Tomatoes - So Long It's Been Good to Know Ya'

It has been the most wonderful, plentiful year of tomato growing ever for us. We’ve canned many jars or Italian tomato sauce; we canned many jars of paste tomatoes. I dried 4 quarts jars of tomatoes. We’ve had tomatoes for lunch and supper again and again.  Tomato soup. Clams in tomato sauce. Etcetera ad infinitum. It’s October and they were still coming in.

 

Finally, I gave up my entire Friday afternoon to preparing a last sauce, not for canning but just for eating this week. It came out delicious.  We had the very last sliced for supper.

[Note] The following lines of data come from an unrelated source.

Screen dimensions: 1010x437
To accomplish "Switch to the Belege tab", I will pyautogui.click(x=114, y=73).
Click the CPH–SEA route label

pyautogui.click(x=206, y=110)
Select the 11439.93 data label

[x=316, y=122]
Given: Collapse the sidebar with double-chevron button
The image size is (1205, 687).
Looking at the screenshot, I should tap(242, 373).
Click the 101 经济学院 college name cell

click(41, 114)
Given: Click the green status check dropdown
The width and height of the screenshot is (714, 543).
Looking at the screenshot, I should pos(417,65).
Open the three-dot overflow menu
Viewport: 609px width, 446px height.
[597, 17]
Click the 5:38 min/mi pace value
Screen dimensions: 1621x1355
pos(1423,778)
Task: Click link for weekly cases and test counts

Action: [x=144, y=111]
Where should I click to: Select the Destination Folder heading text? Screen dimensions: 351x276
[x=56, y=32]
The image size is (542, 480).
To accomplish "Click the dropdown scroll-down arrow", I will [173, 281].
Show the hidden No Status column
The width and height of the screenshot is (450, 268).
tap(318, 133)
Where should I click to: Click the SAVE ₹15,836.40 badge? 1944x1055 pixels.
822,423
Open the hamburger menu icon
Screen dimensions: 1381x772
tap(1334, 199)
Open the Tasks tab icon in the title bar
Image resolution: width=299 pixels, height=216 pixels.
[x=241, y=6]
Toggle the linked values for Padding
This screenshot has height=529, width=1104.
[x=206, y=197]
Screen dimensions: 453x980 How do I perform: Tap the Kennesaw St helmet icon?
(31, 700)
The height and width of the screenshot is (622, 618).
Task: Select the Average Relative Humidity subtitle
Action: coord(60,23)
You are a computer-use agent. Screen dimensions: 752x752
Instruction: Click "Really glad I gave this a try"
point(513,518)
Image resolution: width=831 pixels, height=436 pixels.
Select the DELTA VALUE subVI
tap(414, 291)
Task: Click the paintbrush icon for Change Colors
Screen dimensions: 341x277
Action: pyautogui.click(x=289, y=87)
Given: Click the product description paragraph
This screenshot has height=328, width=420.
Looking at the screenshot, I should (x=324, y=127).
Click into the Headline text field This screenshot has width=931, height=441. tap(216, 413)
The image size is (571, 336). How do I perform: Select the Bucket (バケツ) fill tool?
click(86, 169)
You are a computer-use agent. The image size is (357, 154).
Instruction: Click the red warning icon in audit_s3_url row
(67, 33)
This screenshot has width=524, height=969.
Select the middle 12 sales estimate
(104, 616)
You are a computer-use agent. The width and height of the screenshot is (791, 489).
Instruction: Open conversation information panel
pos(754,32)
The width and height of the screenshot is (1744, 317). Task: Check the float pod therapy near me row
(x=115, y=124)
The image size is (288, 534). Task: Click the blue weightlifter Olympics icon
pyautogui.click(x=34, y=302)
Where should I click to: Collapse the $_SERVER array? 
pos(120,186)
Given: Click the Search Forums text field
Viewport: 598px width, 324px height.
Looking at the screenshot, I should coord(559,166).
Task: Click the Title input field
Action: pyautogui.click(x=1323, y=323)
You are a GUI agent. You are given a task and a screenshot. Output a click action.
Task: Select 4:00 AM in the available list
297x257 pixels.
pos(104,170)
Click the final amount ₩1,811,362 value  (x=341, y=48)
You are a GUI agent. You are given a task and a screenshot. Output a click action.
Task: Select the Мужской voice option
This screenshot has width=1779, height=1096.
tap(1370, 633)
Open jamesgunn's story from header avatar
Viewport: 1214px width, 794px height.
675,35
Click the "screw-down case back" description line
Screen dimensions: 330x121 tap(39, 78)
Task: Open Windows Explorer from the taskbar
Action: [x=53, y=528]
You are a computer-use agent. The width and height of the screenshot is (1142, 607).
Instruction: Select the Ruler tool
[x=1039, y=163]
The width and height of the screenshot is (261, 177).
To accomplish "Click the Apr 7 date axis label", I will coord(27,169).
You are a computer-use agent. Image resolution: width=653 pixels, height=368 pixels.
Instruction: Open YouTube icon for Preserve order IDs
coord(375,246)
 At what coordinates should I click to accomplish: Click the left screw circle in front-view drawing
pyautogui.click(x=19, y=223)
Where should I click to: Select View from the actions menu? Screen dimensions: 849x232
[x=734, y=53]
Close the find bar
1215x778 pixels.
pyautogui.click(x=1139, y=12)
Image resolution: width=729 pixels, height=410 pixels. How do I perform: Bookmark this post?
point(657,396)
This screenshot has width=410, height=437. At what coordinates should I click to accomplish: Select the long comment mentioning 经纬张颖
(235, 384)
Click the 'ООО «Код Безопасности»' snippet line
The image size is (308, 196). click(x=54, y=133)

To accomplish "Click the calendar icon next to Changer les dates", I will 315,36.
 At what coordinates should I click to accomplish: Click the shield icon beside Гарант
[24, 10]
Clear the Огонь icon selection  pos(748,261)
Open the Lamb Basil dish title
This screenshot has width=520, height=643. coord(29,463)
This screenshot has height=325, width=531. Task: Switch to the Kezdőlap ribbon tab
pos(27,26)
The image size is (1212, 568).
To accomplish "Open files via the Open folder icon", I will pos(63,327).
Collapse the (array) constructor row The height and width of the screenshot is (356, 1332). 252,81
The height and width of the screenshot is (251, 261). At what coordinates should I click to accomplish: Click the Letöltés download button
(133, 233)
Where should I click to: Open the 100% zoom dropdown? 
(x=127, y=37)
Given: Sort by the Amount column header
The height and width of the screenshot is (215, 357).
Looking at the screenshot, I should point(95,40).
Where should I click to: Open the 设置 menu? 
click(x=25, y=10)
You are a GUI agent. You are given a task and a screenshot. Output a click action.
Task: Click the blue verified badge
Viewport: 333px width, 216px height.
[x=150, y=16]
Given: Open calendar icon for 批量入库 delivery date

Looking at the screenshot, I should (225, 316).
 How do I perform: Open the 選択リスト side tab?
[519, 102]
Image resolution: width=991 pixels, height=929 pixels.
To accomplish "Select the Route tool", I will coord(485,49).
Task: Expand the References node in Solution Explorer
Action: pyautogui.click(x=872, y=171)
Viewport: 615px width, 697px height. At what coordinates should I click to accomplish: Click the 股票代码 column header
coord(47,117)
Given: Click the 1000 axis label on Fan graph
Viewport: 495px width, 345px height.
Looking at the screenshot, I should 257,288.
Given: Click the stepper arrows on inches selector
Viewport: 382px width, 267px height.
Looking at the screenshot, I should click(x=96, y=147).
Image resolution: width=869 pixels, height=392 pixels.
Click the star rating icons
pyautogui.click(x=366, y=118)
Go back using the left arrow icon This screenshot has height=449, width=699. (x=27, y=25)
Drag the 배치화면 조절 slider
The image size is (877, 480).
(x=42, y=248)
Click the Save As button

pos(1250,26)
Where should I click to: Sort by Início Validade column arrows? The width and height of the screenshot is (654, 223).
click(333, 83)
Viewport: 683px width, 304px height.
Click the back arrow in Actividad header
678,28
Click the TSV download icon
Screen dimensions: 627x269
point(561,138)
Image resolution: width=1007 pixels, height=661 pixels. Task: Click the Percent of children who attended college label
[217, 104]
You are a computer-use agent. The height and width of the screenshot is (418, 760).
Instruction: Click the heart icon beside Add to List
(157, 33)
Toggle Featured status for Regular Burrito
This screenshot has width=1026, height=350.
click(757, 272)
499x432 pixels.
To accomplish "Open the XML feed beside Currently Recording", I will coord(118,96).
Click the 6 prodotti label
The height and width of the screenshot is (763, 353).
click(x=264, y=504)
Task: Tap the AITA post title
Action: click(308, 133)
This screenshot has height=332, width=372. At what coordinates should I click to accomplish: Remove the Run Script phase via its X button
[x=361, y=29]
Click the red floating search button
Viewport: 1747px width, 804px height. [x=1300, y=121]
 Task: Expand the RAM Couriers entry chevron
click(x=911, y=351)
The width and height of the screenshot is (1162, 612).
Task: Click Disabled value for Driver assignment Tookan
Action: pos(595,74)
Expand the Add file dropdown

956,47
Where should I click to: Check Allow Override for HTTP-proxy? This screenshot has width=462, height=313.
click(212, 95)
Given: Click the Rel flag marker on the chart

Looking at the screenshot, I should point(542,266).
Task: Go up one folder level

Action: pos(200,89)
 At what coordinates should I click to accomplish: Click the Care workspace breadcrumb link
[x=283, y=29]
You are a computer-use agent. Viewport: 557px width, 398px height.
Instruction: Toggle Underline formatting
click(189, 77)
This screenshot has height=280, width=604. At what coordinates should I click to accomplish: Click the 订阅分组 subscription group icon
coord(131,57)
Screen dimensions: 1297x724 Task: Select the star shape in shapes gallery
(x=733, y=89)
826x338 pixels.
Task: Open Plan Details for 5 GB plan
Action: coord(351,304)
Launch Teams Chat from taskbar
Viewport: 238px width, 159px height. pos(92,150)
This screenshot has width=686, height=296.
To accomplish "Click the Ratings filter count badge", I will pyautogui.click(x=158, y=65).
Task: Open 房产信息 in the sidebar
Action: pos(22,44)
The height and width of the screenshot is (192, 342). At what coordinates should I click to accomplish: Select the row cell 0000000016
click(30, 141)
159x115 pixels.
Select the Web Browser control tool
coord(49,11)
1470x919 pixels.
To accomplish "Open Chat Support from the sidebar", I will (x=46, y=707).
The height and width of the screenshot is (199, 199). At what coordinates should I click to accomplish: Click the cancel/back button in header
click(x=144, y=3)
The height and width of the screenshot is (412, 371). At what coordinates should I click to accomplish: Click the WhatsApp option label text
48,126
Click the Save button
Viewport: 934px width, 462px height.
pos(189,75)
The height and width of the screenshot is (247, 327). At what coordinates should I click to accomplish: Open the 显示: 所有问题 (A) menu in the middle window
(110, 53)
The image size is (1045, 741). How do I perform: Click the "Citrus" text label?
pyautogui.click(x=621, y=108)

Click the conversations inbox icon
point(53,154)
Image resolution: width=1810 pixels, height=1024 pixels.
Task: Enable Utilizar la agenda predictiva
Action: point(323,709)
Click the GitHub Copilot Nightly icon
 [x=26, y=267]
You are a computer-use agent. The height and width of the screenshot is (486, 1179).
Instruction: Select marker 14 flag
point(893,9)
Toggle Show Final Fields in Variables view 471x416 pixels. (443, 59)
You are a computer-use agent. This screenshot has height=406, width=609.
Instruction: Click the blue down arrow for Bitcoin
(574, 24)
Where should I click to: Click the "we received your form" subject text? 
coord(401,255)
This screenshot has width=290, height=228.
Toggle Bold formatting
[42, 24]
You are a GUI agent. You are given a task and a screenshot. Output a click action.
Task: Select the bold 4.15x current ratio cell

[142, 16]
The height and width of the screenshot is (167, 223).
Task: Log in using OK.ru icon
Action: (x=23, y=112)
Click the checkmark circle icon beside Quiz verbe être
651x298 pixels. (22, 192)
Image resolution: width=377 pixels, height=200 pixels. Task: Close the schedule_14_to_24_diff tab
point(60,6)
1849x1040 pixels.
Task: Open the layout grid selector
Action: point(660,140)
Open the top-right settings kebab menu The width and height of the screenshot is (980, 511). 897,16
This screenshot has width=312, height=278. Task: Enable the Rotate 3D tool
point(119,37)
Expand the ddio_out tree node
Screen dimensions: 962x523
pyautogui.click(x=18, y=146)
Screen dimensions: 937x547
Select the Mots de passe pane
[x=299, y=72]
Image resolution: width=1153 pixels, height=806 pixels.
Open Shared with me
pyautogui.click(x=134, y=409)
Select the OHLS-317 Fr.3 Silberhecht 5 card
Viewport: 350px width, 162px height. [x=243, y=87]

I picked through a bunch of green tomatoes Woody brought in, discarded the hard green lumps and kept all those I can make curried fried tomatoes with. But maybe I’ll get to that, maybe not. We still have patty pans and many beans, swiss chard, leeks a few zucchinis and peppers.This has been an unprecedented garden year. The only failure we had were the cucumbers. We finally picked some in September.

 

The gardens are finally winding down. I’ve begun planning for the herbs and maybe an ornamental plant or two I want to bring in. Beginning to count those that need potting and look for pots. Soon. Until it gets colder, I don’t need to yet.

 

Old friends from Cambridge, Bonnie and David, who have spent springs and some of fall here the last few years have now moved out of their Brookline house and full time to Wellfleet. It’s a complicated process. Taking inventory, packing up, discarding half a life-time. (I do not look forward to doing this, obviously, but of course it’s inevitable.) Woody helped David take some stuff to the dump yesterday morning. We’re talking about getting a small dumpster to place by the drive so we can get rid of our stuff gradually. But not yet!

 

I finished THE SONG OF ACHILLES by Madeleine Miller, as well as her short story published as a tiny book, Galatea. I very much like the reimagining of myths and history from a feminist viewpoint. I did that in HE, SHE AND IT, taking on the myth of the Golem.

 

I’m just starting ATALANTA (Princess of Arcadia. Member of the Argonauts) by Jennifer Saint-- a story I found very disturbing as a child. Why didn’t you just keep running and save your freedom, I asked the lead character every time I read it.  My schoolteacher aunt on my father’s side, Aunt Georgene, gave me a set of books that had many myths from different cultures in it. I never felt she liked me, but she gave me books that I very much cherished and enjoyed and often reread.

 

Fall is my second favorite season, after spring. Summer is difficult.  Often too hot to get into the garden unless we get up very early and go straight out. Humidity gets me, drags me down. I like cooler weather best. I have more energy.